Paman yang menyadari kehadiranku pun menyapa dan menghampiriku. "Aurora? Kenapa disini? Bukannya kau harus pergi kesekolah?" ujar paman dengan wajah yang bingung.
"Aku mau mengantarkan makanan ini dan beberapa berkas paman yang tertinggal dirumah" kataku sambil menyerahkan amplop coklat dan rantang makanan. Dengan segera paman mengambil barang yang kuberikan untuknya. Saat paman hendak kembali ke meja mengintrogasi lagi. Akupun menghentikannya
"Paman tunggu.." Ia lalu menoleh lagi padaku. "Laki-laki itu benar, bukan perempuan itu yang melakukan pembunuhan nya, itu adalah pisau yang digunakan wanita itu saat memasak tadi malam. Dia hanya membuat kue lalu pulang" jelasku pada paman karena dia tahu aku memiliki kekuatan bisa melihat apa yang sedang orang lain pikirkan.
"benarkah.?" Tanyanya terkejut dengan penjelasan aurora. "Tapi bagaimana lagi? Dia sendiri sudah mengakuinya. Bahkan motifnyapun sudah jelas kata kedua orang tua laki-laki itu Luis membunuh sahabatnya Hadi karena cemburu Hadi akan menikah dengan wanita yang dijodohkan padanya dan Luis mengangguk saat ditanya seperti itu" ujar paman Reza bingung dengan penyataanku yang berbeda dengan faktanya.
Tiba-tiba laki-laki tadi langsung menghampiri kami. "Bapak detektif kau dengarkan apa katanya? Kakakku tidak membunuh kak Hadi. Itu tidak mungkin. " ucapnya menoleh ke paman. "Dari mana kau tahu kakakku semalam memasak? Kau menyaksikannya? Jelaskan semuanya pada pamanmu" ujarnya menatap padaku seakan meminta pembelaan dariku
Aku dan paman saling berpandangan bingung. Tidak mungkin menjelaskan bahwa aku adalah seorang penyihir yang memiliki kekuatan bisa melihat apa yang sedang orang lain pikirkan. Jika itu kulakukan hancurlah diriku.
"Aaah... Aurora cuma mengira saja, sudahlah jangan kau ganggu keponakanku. Aurora pergilah kesekolah" ujar paman membantuku melarikan diri dari situasi ini. Akupun berbalik arah dan mulai berjalan dengan cepat keluar ruangan ini. Tapi laki-laki itu dengan cepat mengikutiku.
"Kumohon jelaskan apa yang kau ketahui pada detektif itu, tidak mungkin kakakku melakukannya. Aku tidak ingin dia tersiksa lagi" katanya sambil mengejarku. Tapi kakiku makin cepat berjalan.
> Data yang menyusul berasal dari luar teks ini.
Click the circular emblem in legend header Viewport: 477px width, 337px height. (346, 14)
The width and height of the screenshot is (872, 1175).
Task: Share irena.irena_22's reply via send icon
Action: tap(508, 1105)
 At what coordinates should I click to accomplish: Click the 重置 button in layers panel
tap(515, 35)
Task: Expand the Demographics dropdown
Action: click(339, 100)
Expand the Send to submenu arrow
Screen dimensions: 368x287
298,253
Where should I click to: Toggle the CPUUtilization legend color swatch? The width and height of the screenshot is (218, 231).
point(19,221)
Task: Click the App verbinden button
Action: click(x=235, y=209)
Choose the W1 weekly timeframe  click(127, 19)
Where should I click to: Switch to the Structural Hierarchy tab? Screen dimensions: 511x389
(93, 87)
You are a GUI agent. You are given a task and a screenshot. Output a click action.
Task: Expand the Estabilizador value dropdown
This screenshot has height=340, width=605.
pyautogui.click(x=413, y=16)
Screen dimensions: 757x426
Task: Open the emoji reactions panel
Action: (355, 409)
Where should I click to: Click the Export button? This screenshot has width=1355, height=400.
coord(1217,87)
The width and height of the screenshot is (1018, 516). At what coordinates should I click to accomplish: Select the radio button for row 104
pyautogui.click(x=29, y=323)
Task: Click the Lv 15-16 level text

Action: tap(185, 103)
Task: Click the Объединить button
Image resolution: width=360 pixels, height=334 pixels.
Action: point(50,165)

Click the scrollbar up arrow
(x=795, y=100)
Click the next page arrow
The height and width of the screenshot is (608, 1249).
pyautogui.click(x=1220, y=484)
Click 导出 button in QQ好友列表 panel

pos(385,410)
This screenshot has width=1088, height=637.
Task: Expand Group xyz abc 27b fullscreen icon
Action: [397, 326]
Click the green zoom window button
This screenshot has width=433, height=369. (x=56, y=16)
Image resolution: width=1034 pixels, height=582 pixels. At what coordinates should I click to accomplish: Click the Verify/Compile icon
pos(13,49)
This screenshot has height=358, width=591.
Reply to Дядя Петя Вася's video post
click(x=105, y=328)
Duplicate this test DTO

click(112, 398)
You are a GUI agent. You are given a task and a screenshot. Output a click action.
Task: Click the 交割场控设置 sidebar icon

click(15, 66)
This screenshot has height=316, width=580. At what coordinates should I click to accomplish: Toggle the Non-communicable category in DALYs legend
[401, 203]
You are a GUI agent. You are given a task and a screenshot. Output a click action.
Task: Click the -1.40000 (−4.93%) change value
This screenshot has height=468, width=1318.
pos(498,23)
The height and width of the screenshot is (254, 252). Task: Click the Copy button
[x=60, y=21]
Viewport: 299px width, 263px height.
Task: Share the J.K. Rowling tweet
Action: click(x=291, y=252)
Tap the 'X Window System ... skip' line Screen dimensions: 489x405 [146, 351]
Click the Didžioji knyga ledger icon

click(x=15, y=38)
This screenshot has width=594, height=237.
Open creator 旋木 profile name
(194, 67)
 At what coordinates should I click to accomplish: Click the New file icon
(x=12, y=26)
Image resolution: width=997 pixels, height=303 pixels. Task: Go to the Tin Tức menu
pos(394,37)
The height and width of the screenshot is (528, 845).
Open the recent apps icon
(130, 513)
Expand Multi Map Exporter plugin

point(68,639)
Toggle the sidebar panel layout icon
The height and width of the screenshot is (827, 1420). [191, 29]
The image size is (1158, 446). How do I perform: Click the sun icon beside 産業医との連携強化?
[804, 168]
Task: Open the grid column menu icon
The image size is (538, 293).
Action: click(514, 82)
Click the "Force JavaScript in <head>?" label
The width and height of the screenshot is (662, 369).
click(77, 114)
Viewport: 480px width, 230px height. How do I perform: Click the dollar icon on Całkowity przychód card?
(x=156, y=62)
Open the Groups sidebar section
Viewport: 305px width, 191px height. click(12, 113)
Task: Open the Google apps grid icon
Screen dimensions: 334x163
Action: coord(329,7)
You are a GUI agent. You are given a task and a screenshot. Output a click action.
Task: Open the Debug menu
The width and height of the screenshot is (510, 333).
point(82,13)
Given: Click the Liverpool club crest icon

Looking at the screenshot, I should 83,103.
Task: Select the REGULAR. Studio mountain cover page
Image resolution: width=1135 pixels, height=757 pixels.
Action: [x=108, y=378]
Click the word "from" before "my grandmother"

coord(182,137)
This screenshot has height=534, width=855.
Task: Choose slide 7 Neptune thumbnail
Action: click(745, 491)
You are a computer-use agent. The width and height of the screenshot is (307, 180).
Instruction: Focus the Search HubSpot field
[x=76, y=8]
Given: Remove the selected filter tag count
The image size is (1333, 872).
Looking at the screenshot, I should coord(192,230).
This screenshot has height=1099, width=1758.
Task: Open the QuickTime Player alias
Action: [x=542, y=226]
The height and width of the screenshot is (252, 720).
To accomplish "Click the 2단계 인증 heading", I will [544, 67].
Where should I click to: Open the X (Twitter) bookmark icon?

"Aku tadi cuma asal saja bicara" jawabku mengeles. Sampai laki-laki itu menarik bajuku dan kakiku pun terhenti, badanku memutar kebelakang menghadap padanya.
"Aku tahu kau tadi tidak asal bicara. Ku mohon bantu kakakku. Aku sangat menyayanginya" ujarnya dengan nada memohon. Sungguh aku sangat iba melihat wajahnya yang sedih dengan nada yang memilukan, tapi tidak mungkin aku menjadi saksi di sidang atau semacamnya karena aku tidak pernah melihat langsung apa yang dilakukan kakaknya semalam. Aku hanya melihat yang sedang dipikirkannya saat itu saja.